── Available data ──
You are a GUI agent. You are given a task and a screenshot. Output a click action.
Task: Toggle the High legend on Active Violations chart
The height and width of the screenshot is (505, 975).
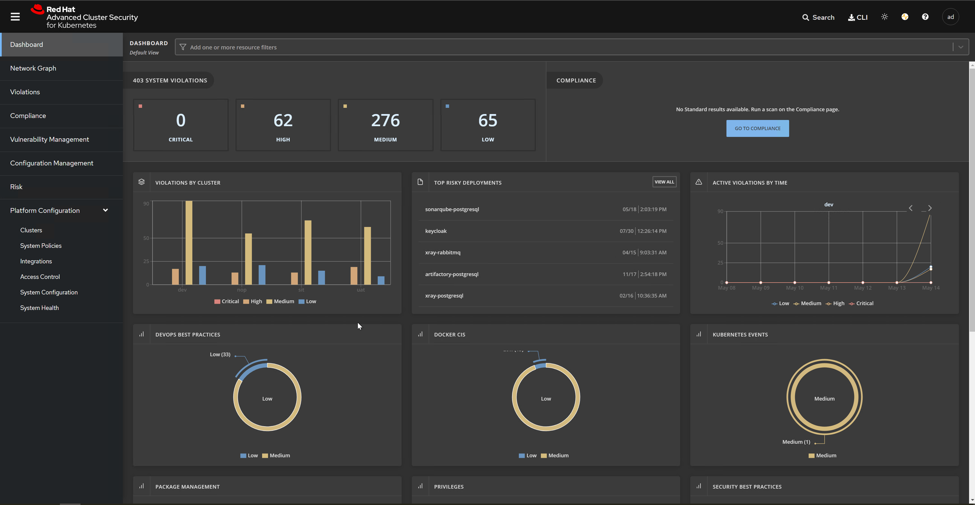pyautogui.click(x=835, y=303)
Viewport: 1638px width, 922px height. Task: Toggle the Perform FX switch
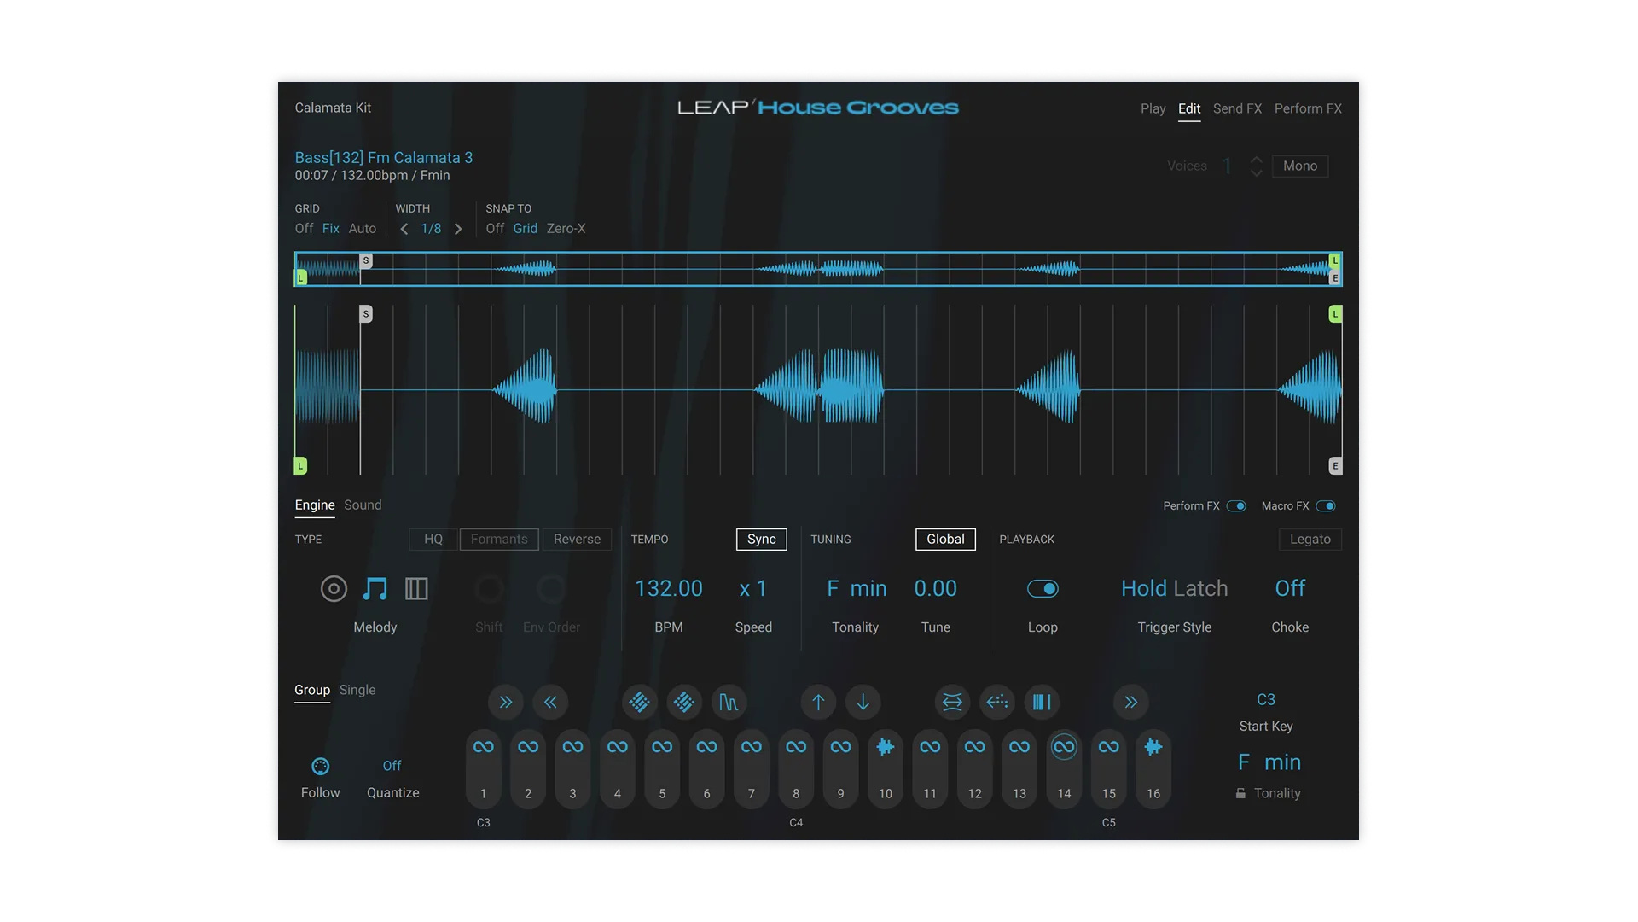point(1236,506)
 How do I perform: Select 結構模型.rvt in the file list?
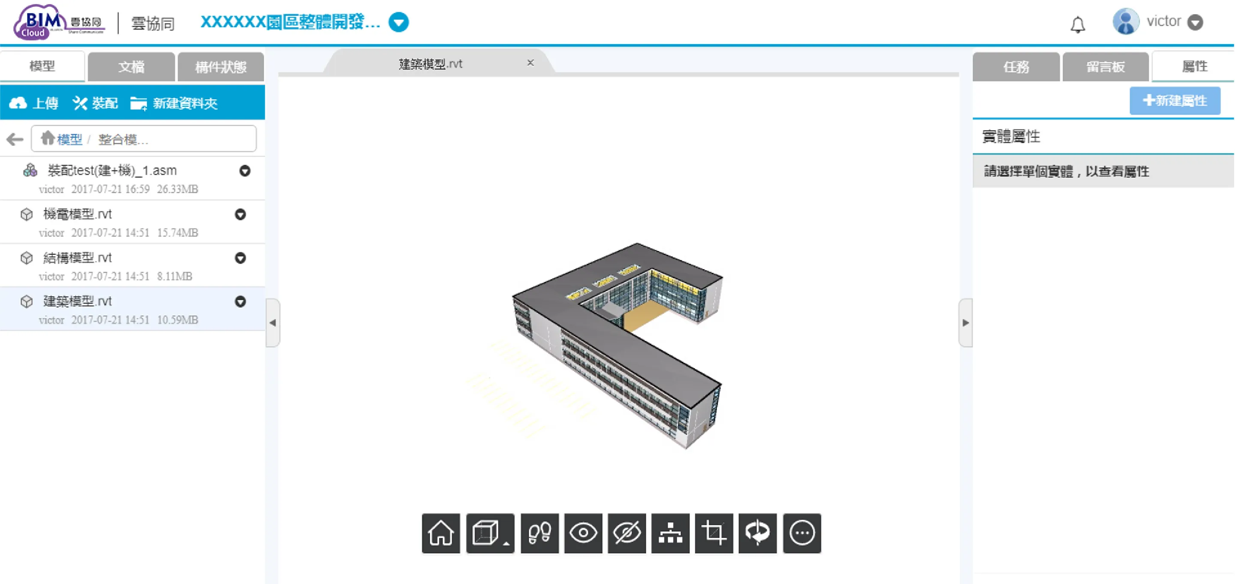78,258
───
Problem to solve: Each record is to be restated word for word; no picture goes in.

Solution to the exercise:
You are a GUI agent. You are given a task and a screenshot. Output a click action.
Task: Toggle the High legend on Active Violations chart
The height and width of the screenshot is (505, 975).
pyautogui.click(x=835, y=303)
Viewport: 1638px width, 922px height. Task: Toggle the Perform FX switch
point(1236,506)
 How do I perform: Select 結構模型.rvt in the file list?
78,258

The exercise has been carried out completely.